# Problems to solve
**1)** In the forum thread below about fitting a parabola to given slopes and a point, what expression does the first reply give for the derivative of y?
**2)** Write out the stretch of the parabola thread below from "The slope of" through "in P(5,7), i.e.", word for word.
**3)** Extend the forum thread below on finding a parabola from given slopes and a point, starting right after its final line.

# Document section
--

Find a parabola of the form given below that has slope m1 at x1, slope m2 at x2, and passes through the point P.

y=ax^2 + bx + c
m1 = 8, x1 = 11
m2 = 7, x2 = 9
P = (5,7)

y = ?

I don't know where to begin. I can't find anywhere in my textbook that teaches how to solve this type of problem.

3 answers

The slope of the parabola equals to the derivative of y:
y'(x)= dy/dx = d(ax^2 + bx + c)/dx
=2ax+b

Knowing that the slope at x1=11 is 8, we get
y'(11)=8
2a(11)+b=8 .....(1)
Similarly,
y'(9)=7
2a(9)+b=7.......(2)
From (1) and (2), solve for a and b.

c can be found by substituting the coordinates of x and y in P(5,7), i.e.

--

# Available data
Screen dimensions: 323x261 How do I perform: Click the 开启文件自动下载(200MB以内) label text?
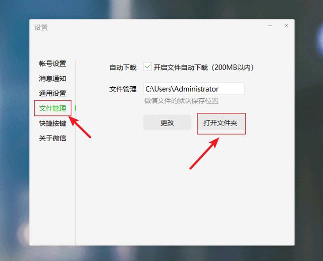point(204,67)
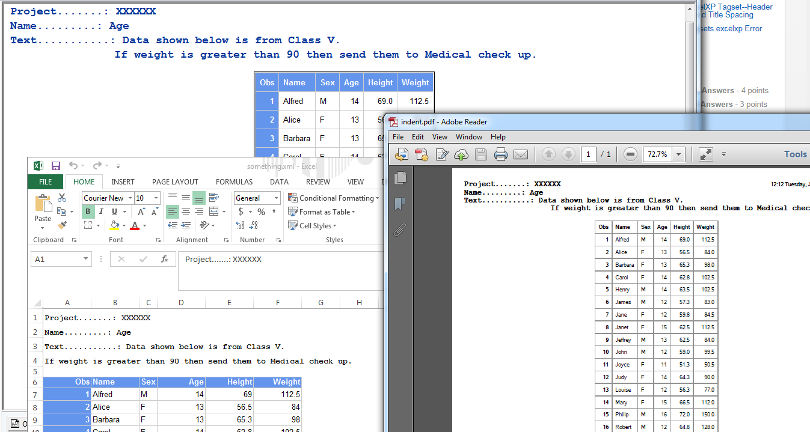
Task: Toggle Align Left in Excel ribbon
Action: [x=173, y=211]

--

# Per-task outputs
**1)** The derivative is 2ax + b.

**2)**
The slope of the parabola equals to the derivative of y:
y'(x)= dy/dx = d(ax^2 + bx + c)/dx
=2ax+b

Knowing that the slope at x1=11 is 8, we get
y'(11)=8
2a(11)+b=8 .....(1)
Similarly,
y'(9)=7
2a(9)+b=7.......(2)
From (1) and (2), solve for a and b.

c can be found by substituting the coordinates of x and y in P(5,7), i.e.

**3)**
y(5)=7, or
a(5)²+b(5)+c = 7 ....(3)

Finally, from the values of a,b and c calculated above, substitute into the equations (1), (2) and (3) to make sure that all conditions are satisfied. If not, review the calculations.
Aha! Thank you.
Remember that the slope at a given point is equal to the first derivative at that point.

so if y = ax^2 + bx + c
dy/dx = 2ax + b

when x = 11, dy/dx = 8 ---> 22a + b = 8
when x = 9 , dy/dx = 7 ----> 18a + b = 7

subtract them ---> 4a = 1
a = 1/4
then 18(1/4) + b = 7
b = 5/2

so y = (1/4)x^2 + (5/2)x + c

plug in (5,7)

7 = (1/4)(25) + (5/2)(5) + c
c = -47/5

so finally
y = (1/4)x^2 + (5/2)x - 47/5

check my arithmetic.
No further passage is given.